In early 2024, a decision loomed: if I was to complete the book before turning 70, it would have to come first. That summer, I stopped taking on new clients. This was a first step towards dismantling the structures that held in place my work as a coach, supervisor and leadership development practitioner. It felt quite scary because the imperative to ‘get work’ had been part of life for so long.
At the beginning of 2025, I could see that my remaining coaching clients and leadership development programmes would all come to a natural close by June of that year. It was time to give notice to my supervision clients. Supervision tends to be a long-term relationship, and so this involved the conscious step of stopping existing work. It was a giant leap, and a sad one, because I’ve always found supervision relationships to be rich and mutually rewarding.
As these decisions played out, I remained busy – I had a book to finish and publish. There were also personal adjustments to make – I was habituated to saying ‘yes’ to any opportunity to explore potential work. When a request or invitation came my way, the impulse to see what might be possible was visceral – I loved being able to support others in their learning and development. And so, to live my way into a new reality, I had to practise saying ‘no’ when I was approached. I found this quite testing – especially when former clients wanted additional sessions, which evoked a very strong desire to support them.
I found my way through these moments by aspiring to treat everyone even-handedly: with current clients in a ‘notice period’, it simply didn’t seem right to begin anything new. Instead, each thoughtful ‘no’ reinforced the potential change in the rhythm of my life.

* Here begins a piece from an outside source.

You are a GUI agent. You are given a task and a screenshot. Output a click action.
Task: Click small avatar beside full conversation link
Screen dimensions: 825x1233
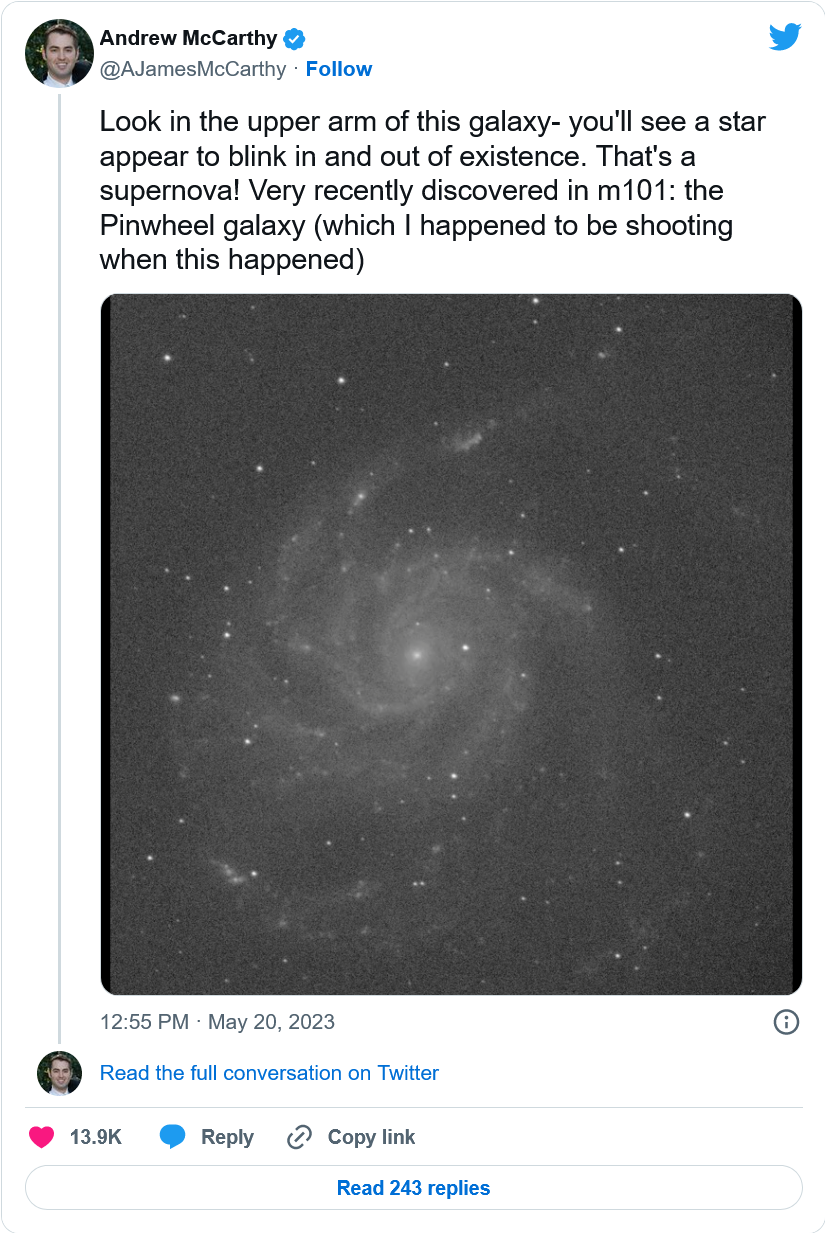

In the meantime, publishing the book turned out to be a mammoth undertaking, and my aspiration of a less workful life remained unfulfilled – there was more ground to clear. As the book came to completion, I let my professional accreditations lapse, refashioned my website, discontinued my business phone number and, last week, didn’t renew my professional insurance. These milestones passed easily and without the fear and sadness of the earlier stages – I was simply letting go of the accessories of working life. While the initial changes had involved my sense of self, my identity, these steps didn’t.
And yet … although the ground is clearing, a less workful life remains elusive … there’s much dismantling, tidying up and shredding still to do.
I don’t yet know what will come next. I want to continue to contribute in some way – perhaps through my writing, perhaps in another form. But first comes an exploration of who I am without ever-present client commitments, and without the demands of bringing a book into being.
And so, I’m wondering … and wandering … and taking a ‘gap year’ to see what unfolds.
Contemplations
- Is there an infrastructure that has served your life and/or work, but is no longer required?
- How will you dismantle it in a way that creates the conditions for something new to flourish?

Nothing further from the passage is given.